> _Data provided_:
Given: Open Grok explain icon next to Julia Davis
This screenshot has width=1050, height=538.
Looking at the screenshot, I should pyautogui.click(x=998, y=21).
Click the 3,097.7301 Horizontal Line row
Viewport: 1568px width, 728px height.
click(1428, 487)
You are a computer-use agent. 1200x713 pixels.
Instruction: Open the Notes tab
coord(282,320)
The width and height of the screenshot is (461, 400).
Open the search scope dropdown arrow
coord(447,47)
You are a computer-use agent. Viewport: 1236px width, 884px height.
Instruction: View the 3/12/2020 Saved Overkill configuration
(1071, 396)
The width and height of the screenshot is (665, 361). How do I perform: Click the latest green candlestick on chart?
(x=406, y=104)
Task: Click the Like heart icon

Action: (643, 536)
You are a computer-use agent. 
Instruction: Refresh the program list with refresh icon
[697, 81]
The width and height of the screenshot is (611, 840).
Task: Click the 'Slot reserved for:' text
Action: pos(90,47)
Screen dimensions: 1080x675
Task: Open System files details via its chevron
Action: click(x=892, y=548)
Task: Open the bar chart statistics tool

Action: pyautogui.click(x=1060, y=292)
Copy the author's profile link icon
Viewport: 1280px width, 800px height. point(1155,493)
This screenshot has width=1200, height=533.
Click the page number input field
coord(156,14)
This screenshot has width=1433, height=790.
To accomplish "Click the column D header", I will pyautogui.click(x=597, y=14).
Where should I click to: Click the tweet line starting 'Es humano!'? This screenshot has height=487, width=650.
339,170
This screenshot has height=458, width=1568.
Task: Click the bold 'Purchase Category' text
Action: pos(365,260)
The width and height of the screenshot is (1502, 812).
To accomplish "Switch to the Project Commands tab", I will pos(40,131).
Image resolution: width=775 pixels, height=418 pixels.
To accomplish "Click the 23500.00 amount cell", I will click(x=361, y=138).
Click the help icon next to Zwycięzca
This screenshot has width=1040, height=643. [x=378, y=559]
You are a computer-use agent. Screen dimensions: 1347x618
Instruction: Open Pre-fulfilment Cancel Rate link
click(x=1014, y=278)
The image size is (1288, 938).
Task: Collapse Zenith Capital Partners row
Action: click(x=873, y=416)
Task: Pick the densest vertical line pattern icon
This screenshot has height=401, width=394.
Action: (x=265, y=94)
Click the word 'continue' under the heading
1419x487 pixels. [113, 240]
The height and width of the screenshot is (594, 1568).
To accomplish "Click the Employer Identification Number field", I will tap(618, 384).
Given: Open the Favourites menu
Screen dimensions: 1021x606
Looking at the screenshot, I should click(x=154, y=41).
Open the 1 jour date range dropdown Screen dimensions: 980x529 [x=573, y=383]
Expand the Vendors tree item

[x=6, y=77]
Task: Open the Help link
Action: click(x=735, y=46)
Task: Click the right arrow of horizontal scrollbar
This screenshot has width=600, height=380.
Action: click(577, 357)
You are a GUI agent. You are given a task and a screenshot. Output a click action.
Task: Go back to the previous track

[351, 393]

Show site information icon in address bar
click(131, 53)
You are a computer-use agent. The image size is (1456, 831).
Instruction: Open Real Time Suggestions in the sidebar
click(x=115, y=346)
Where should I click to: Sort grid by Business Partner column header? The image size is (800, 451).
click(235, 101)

> _Exercise requirements_: All of the data shown above should be printed exactly as given.

> _Response below_:
Given: Open Grok explain icon next to Julia Davis
This screenshot has width=1050, height=538.
Looking at the screenshot, I should pyautogui.click(x=998, y=21).
Click the 3,097.7301 Horizontal Line row
Viewport: 1568px width, 728px height.
click(1428, 487)
You are a computer-use agent. 1200x713 pixels.
Instruction: Open the Notes tab
coord(282,320)
The width and height of the screenshot is (461, 400).
Open the search scope dropdown arrow
coord(447,47)
You are a computer-use agent. Viewport: 1236px width, 884px height.
Instruction: View the 3/12/2020 Saved Overkill configuration
(1071, 396)
The width and height of the screenshot is (665, 361). How do I perform: Click the latest green candlestick on chart?
(x=406, y=104)
Task: Click the Like heart icon

Action: (643, 536)
You are a computer-use agent. 
Instruction: Refresh the program list with refresh icon
[697, 81]
The width and height of the screenshot is (611, 840).
Task: Click the 'Slot reserved for:' text
Action: pos(90,47)
Screen dimensions: 1080x675
Task: Open System files details via its chevron
Action: click(x=892, y=548)
Task: Open the bar chart statistics tool

Action: pyautogui.click(x=1060, y=292)
Copy the author's profile link icon
Viewport: 1280px width, 800px height. point(1155,493)
This screenshot has width=1200, height=533.
Click the page number input field
coord(156,14)
This screenshot has width=1433, height=790.
To accomplish "Click the column D header", I will pyautogui.click(x=597, y=14).
Where should I click to: Click the tweet line starting 'Es humano!'? This screenshot has height=487, width=650.
339,170
This screenshot has height=458, width=1568.
Task: Click the bold 'Purchase Category' text
Action: pos(365,260)
The width and height of the screenshot is (1502, 812).
To accomplish "Switch to the Project Commands tab", I will pos(40,131).
Image resolution: width=775 pixels, height=418 pixels.
To accomplish "Click the 23500.00 amount cell", I will click(x=361, y=138).
Click the help icon next to Zwycięzca
This screenshot has width=1040, height=643. [x=378, y=559]
You are a computer-use agent. Screen dimensions: 1347x618
Instruction: Open Pre-fulfilment Cancel Rate link
click(x=1014, y=278)
The image size is (1288, 938).
Task: Collapse Zenith Capital Partners row
Action: click(x=873, y=416)
Task: Pick the densest vertical line pattern icon
This screenshot has height=401, width=394.
Action: (x=265, y=94)
Click the word 'continue' under the heading
1419x487 pixels. [113, 240]
The height and width of the screenshot is (594, 1568).
To accomplish "Click the Employer Identification Number field", I will tap(618, 384).
Given: Open the Favourites menu
Screen dimensions: 1021x606
Looking at the screenshot, I should click(x=154, y=41).
Open the 1 jour date range dropdown Screen dimensions: 980x529 [x=573, y=383]
Expand the Vendors tree item

[x=6, y=77]
Task: Open the Help link
Action: click(x=735, y=46)
Task: Click the right arrow of horizontal scrollbar
This screenshot has width=600, height=380.
Action: click(577, 357)
You are a GUI agent. You are given a task and a screenshot. Output a click action.
Task: Go back to the previous track

[351, 393]

Show site information icon in address bar
click(131, 53)
You are a computer-use agent. The image size is (1456, 831).
Instruction: Open Real Time Suggestions in the sidebar
click(x=115, y=346)
Where should I click to: Sort grid by Business Partner column header? The image size is (800, 451).
click(235, 101)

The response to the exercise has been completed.